Coyotes living in urban areas eat lots of things that aren’t naturally part of their diet, including trash and plastic. Because of this, many of them are malnourished.
Their meat will have even less fat and won’t taste as good, nor will it have as high a nutritional value.
What Are The Risks Of Eating Coyotes?
Like other wild game, coyote meat carries more risks than domestically raised meat. The major parasite to watch out for in wild game like hogs, bears, moose, and coyotes is Trichinella, a roundworm.
An infected coyote will have cysts of these roundworms in its muscles, which can be transmitted to humans if the coyote meat is not cooked well before being eaten. The roundworm will then replicate through the person’s body.
The disease, trichinosis, causes muscle cramping, heavy fever, vomiting, and headaches, among other symptoms.
Like dogs, coyotes can also carry the parasite Toxocara Canis, another roundworm, which lives in the canines’ intestines but can also migrate throughout their bodies and form cysts. If you’re infected with toxocariasis, you may experience eye pain, rash, fever, and coughing.

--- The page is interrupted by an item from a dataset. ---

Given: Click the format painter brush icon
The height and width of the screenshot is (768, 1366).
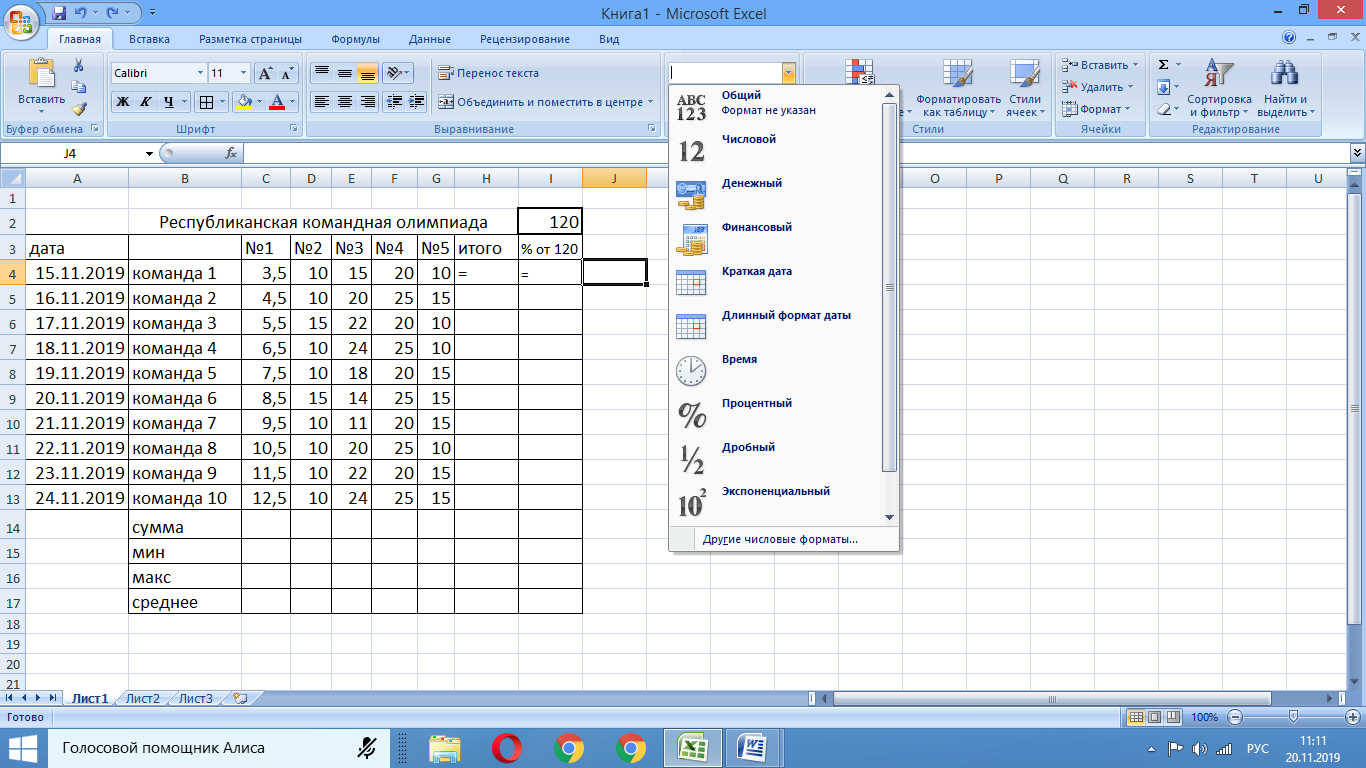Looking at the screenshot, I should tap(79, 109).
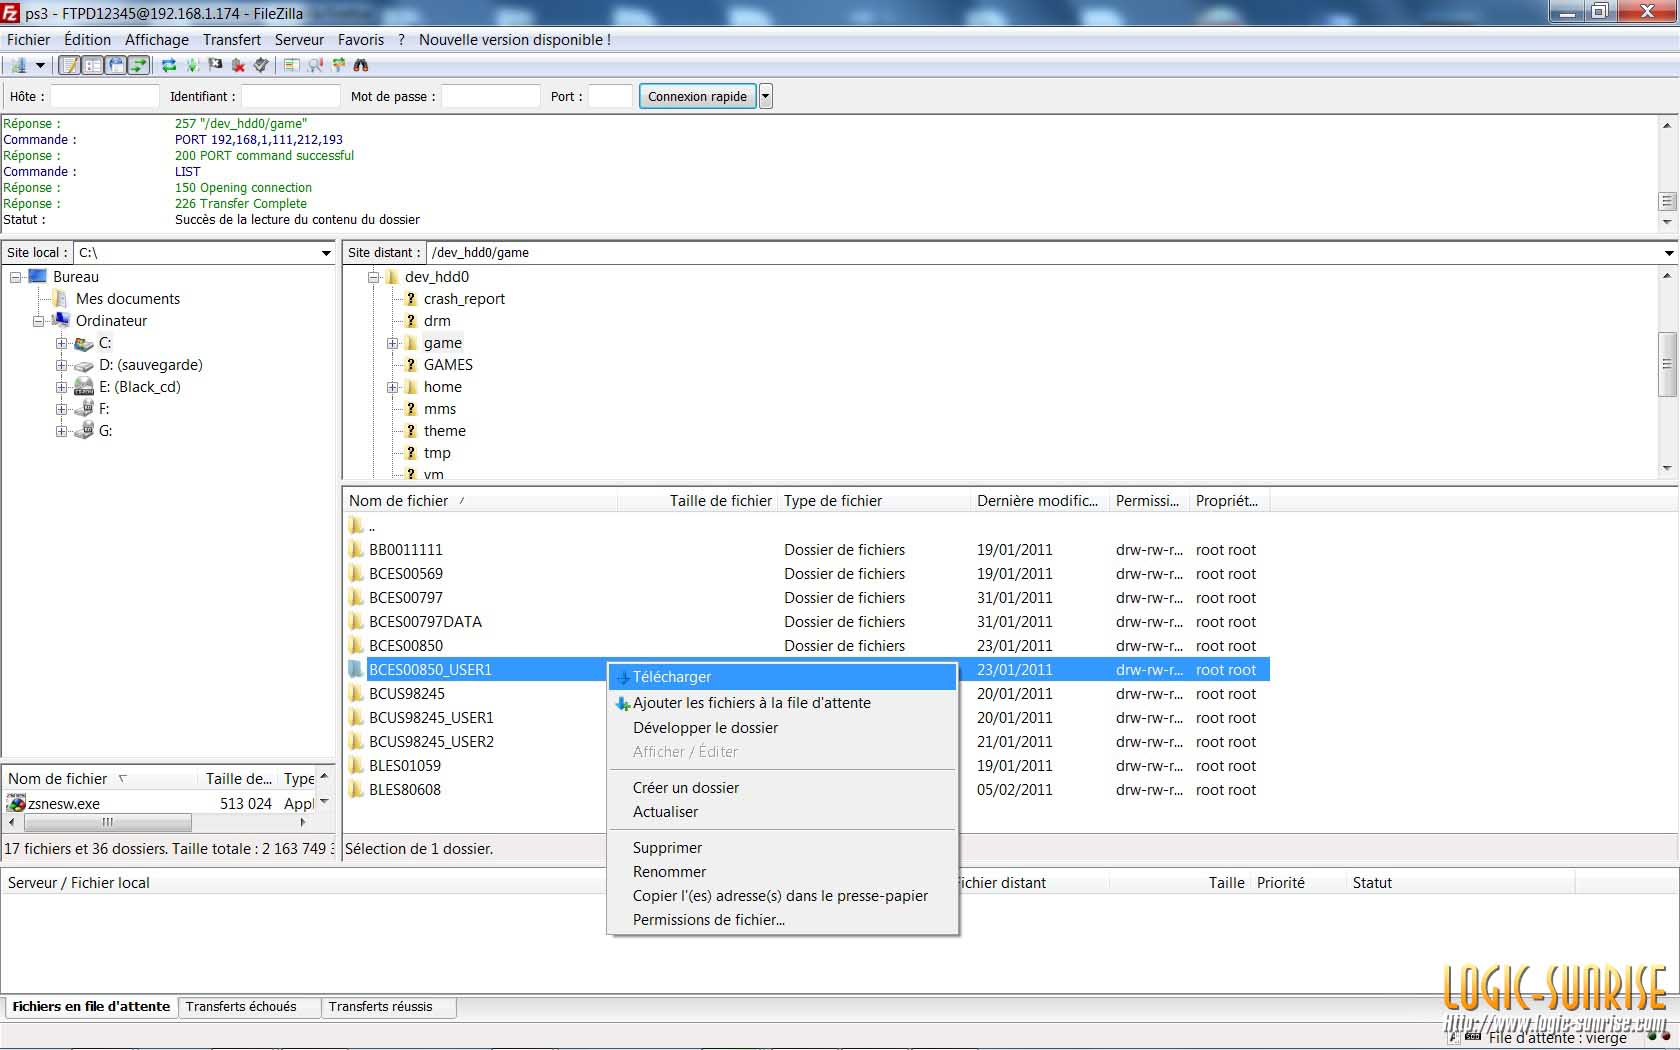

The meat must be prepared soon after the coyote’s killed, as it will start decaying immediately. If any meat around the belly begins turning green, it means bacteria have begun decomposing the meat and it should not be eaten.

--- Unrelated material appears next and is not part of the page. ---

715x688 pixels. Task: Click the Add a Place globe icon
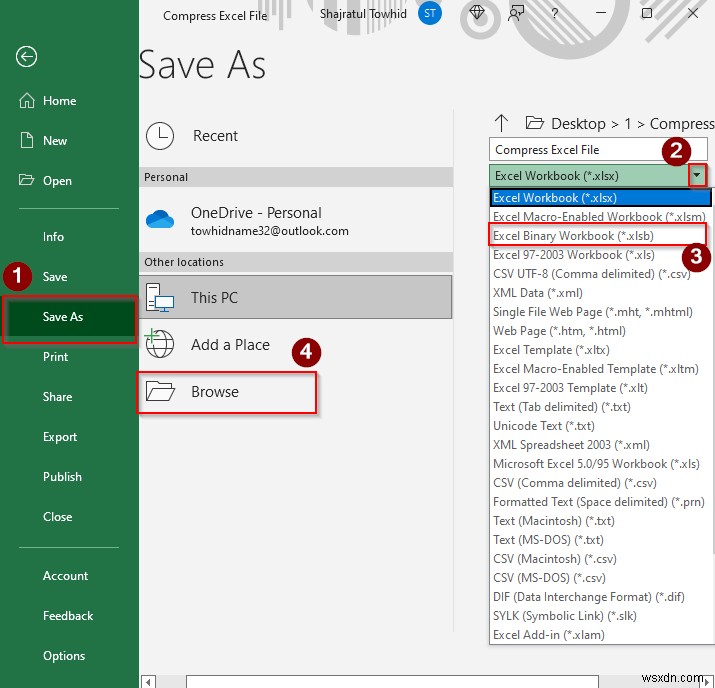160,345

The risk of these parasites can be prevented if you thoroughly cook the meat. It’s also important to be careful when preparing the meat – parasites can be transmitted if you don’t wash your hands properly after touching the raw meat.

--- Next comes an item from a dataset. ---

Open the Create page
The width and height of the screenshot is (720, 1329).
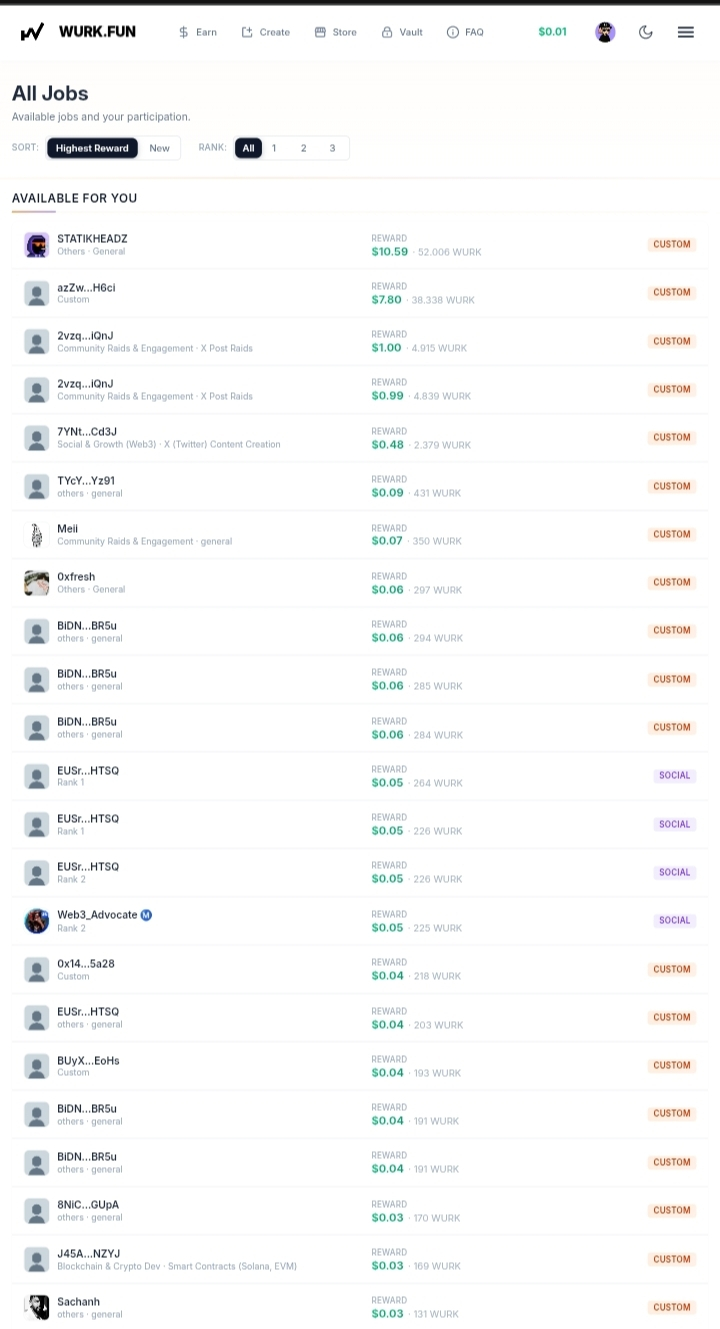[x=266, y=32]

How To Prepare And Cook Coyote Meat:
The main cuts you can get from a coyote are the shoulders, the haunches, and the back strap.
If you’re nervous about the taste, start with the backstrap. It’s the most tender cut and usually has a milder flavor than cuts from the legs. Rinse the meat well with clean water to get any dirt, fur, and bugs off.
You can cook up slabs of coyote the same way you’d cook up any other meat. Just make sure you cook it until it reaches an internal temperature of 165˚F – having a meat thermometer on hand is crucial to be safe!
Here are a few coyote meat recipes to get you started:
Grilled Coyote Steaks
- Slice the backstrap into small steaks.
- Tenderize the steaks by smacking them with a thick knife blade, creating small cuts
- Trim off all the fat (white areas)
- Drizzle olive oil onto the steaks, making sure to cover all sides.
- Season with spices of choice (for example, steak spice).
- Grill the steaks over a fire or barbeque. Make sure it’s well done.
- Try eating it by itself. If the taste’s not for you, throw it in tacos smothered with other toppings.
- Cut the backstrap into strips and marinade for 24 hours in 1 cup each of apple cider vinegar, brown sugar, and soy sauce, along with paprika, pepper, and other desired spices.
- Dry the meat in a dehydrator until completely dry (about 6 hours).
Slow-Cooked Coyote Thigh
- Sear a thigh on a pan with onions on high heat, then pop it into a slow cooker with broth.
- Cook on low for 6 hours, or until the meat is soft and easily separates from the bone.
Other Meals To Make With Coyote Meat
Coyote meat can be as versatile as any other meat. Throw it in stir fry, meatballs, and chilis.
Stews are a good dinner option to use up the coyote shoulder and haunch cuts, as these pieces have tougher textures and stronger flavors that will mellow in the soup.
Tips For Cooking Coyote
To make it more flavorful and moist, brine the meat by soaking it in salty water for a few hours (use a ratio of 1 cup of water to 1 tablespoon of kosher salt). You can even brine it for a few days, changing out the water every day. This will make the meat tender.
After bringing, make a dry rub of spices (try garlic powder, cumin, smoked paprika, and dry mustard) to rub onto the meat before cooking.
If you bagged a coyote, don’t let its meat go to waste!
As long as it’s well cooked, you can safely eat coyote. It has a gamey flavor and can have a chewy texture, but to many, it tastes like any other meat.